A costs judge has refused to pare a defendant’s costs after finding she should not have to bear the consequences of the claimant’s conduct.
Master Leonard said the court should not judge proportionality only by reference to a notional financial value of the claim, and should consider the wider factors as set out in civil procedure rules.
In Arjomandkhah v Nasrouallahi, the court had dismissed the claimant’s application for a final injunction against the defendant. The two had been in a close relationship until 2015. The claimant, described as a wealthy and powerful individual, alleged that the defendant, a student, had told a mutual acquaintance she would make lurid allegations against him and share explicit pictures with his wife and children. She denied ever demanding money or making any of the threats alleged by him.
District Judge Price had dismissed the claim in June 2017, discharged the interim injunction and ordered the claimant to pay the defendant’s costs of almost £20,000.
Following an appeal, Master Leonard, sitting in the Senior Courts Costs Office, said it would be wrong to disallow her costs. He accepted that where there was any doubt as to whether costs were proportionately incurred, the claimant would benefit. But despite the claim having a notional value of between £3,000 and £5,000, the defendant’s costs were deemed proportionate.

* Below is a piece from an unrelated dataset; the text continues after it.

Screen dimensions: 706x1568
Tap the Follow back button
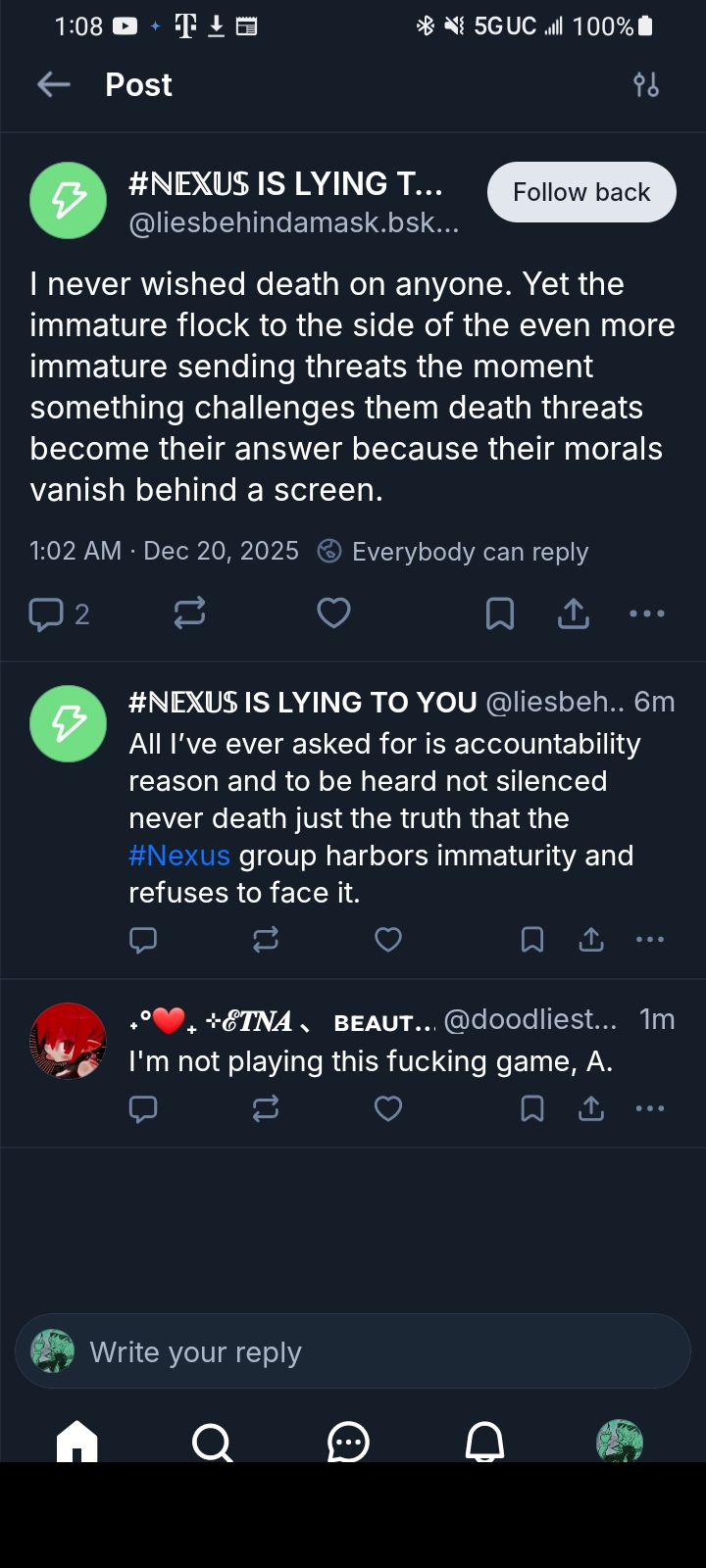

The court heard the claimant’s lawyers argue that his own disproportionate approach did not necessarily justify the same approach from the defendant. He had taken the word of the mutual acquaintance, it was argued, and should not be obliged to pay disproportionate costs.
But Master Leonard stressed the consequences of losing the case stretched further for the defendant than any injunction: she stood to go on record as a ruthless and sleazy blackmailer. In this context her outlay on costs was proportionate.
She should not have to ‘bear the consequences’ of the claimant’s approach, said the judge, and her solicitor had no choice other than to carefully consider the evidence he produced.
Master Leonard said it would ‘not be right’ for the defendant to be left with a debt to her solicitors she could not pay, and the claimant’s argument offended the ‘equal footing’ principle embodied in the overriding objective.
The judge said she was ‘fully entitled’ to proceed on the basis that the very serious allegations made against her must be either disproved or withdrawn. He added it was not unreasonable for her to reject the offer of mediation, given she would have to contribute half the cost.